Auf digitaler Spurensuche

Zu starker Fokus auf die Technologien

Der «Faktor Mensch» ist darüber hinaus auch bei der digitalen Aufklärung äusserst wichtig. So sollte das richtige Verhalten während und nach einem Angriff immer wieder eingeübt werden. Denn oft würden sich Anwender und IT-Verantwortliche falsch verhalten. Ellenberger erwähnt in diesem Zusammenhang das Beispiel eines abgestürzten PC. Hier ist meist die erste Reaktion von Anwendern und IT-Verantwortlichen, das System neu zu starten. Angreifer provozieren aber oft solche Abstürze, um einen Reboot zu erzwingen, der ihnen dann mehr Privilegien und Rechte auf dem System bringt. Die Versuche, meist weil es den betroffenen Firmen gar nicht bewusst ist, dass sie gehackt wurden, die Systeme wieder zum Laufen zu bringen, erschweren gemäss Ellenberger später die forensische Arbeit, da Spuren so kontaminiert werden können. Die Situation ist somit vergleichbar mit einem physischen Tatort, an dem nach dem Verbrechen und vor dem Erscheinen der Spurensicherung zahlreiche Personen zugegen sind und der dann mit deren Finger- und Fussabdrücken übersäht ist.

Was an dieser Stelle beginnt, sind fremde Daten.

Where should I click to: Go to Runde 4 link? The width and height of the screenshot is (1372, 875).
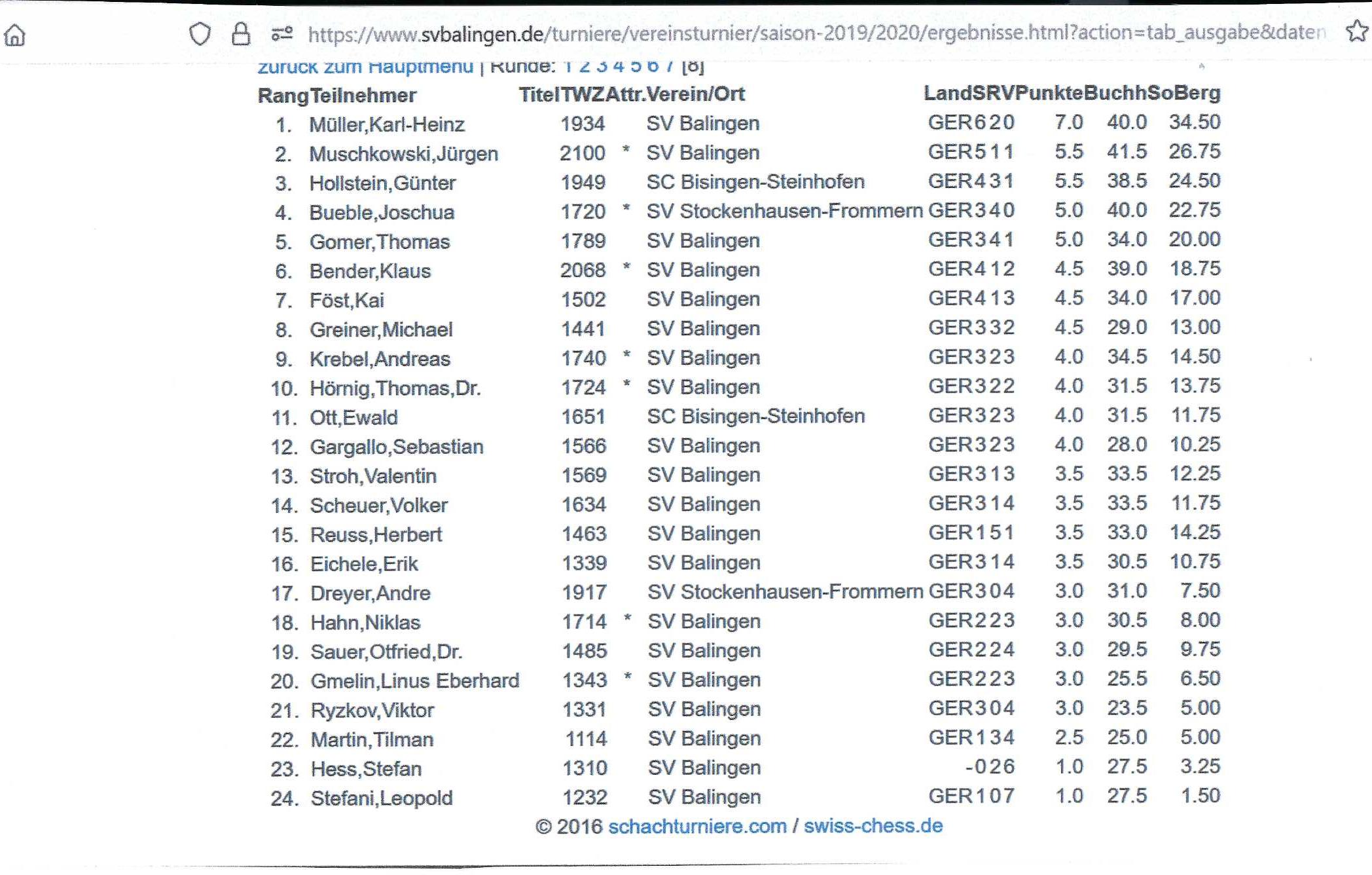(619, 66)
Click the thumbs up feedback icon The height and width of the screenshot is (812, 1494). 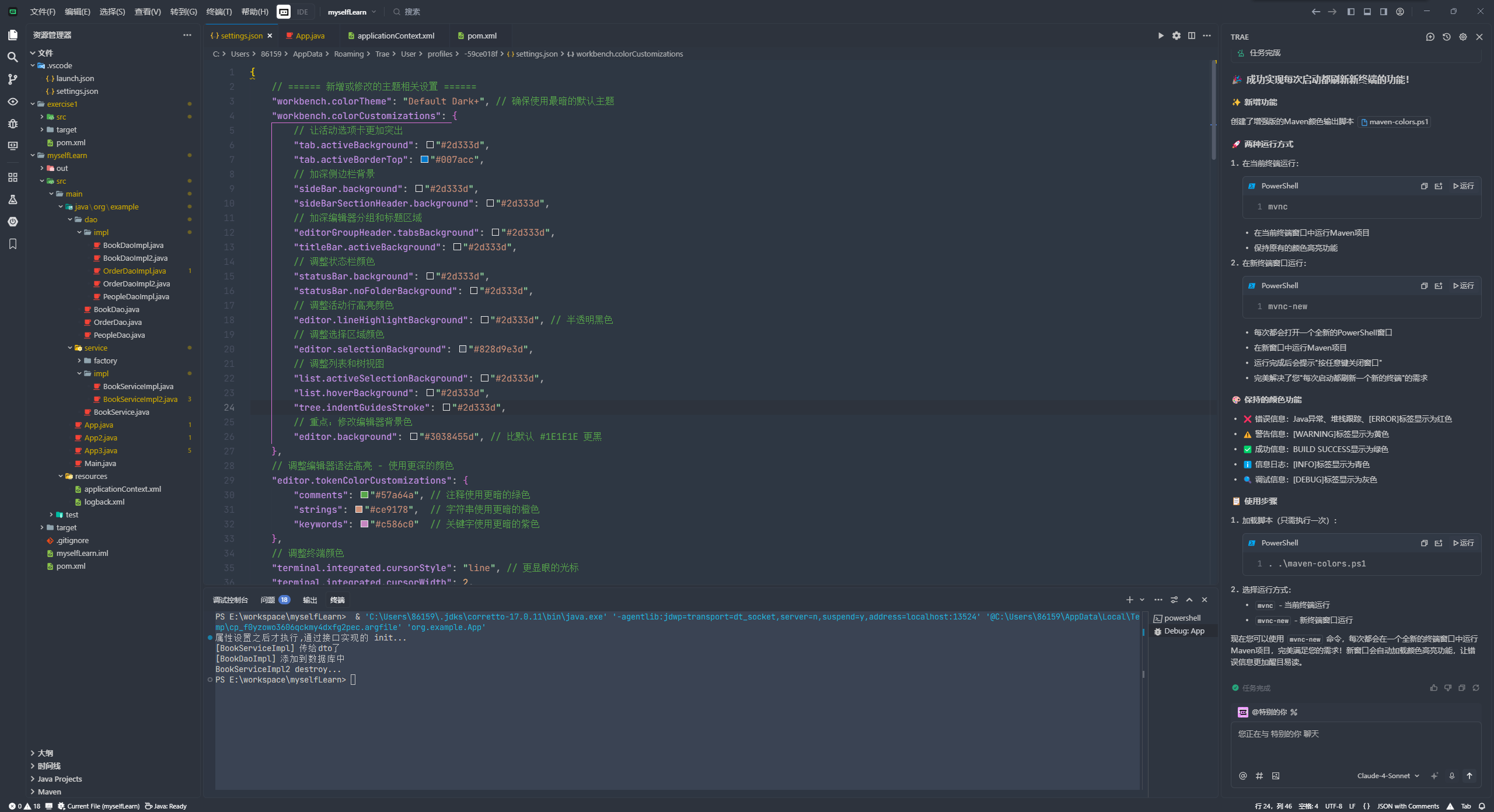[x=1433, y=688]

Gerade in Anbetracht der Tatsache, dass viele Angriffe nicht nur von externen, sondern auch von internen Tätern stammen können, sollten auch bei der Aufklärungsarbeit soziale und menschliche Aspekte nicht zu kurz kommen. «Was mir in meiner aktiven Tätigkeit in der Cyber-Security-Beratung auffällt, ist ein häufig sehr hoher Fokus der Abwehrmassnahmen auf reine Technologie und auf die Einhaltung von Compliance-Vorgaben», kritisiert Kissmann von Accenture. Wolle man Angriffe wirkungsvoller verhindern, sei dagegen eine proaktive und intensive Auseinandersetzung mit möglichen menschlichen Motivationselementen eines Angriffes notwendig. «99 Prozent der Angriffe werden von Menschen begangen. Es ist daher wichtig, deren entsprechende Motivationsfaktoren und Auslöser für gewissen Handlungen zu kennen», argumentiert er. Interessanterweise leistet hier auch neuste Technik wie künstliche Intelligenz und Machine Learning wichtige Dienste. Mit diesen lassen sich laut Kissmann Veränderungen im Verhalten der Täter früher identifizieren.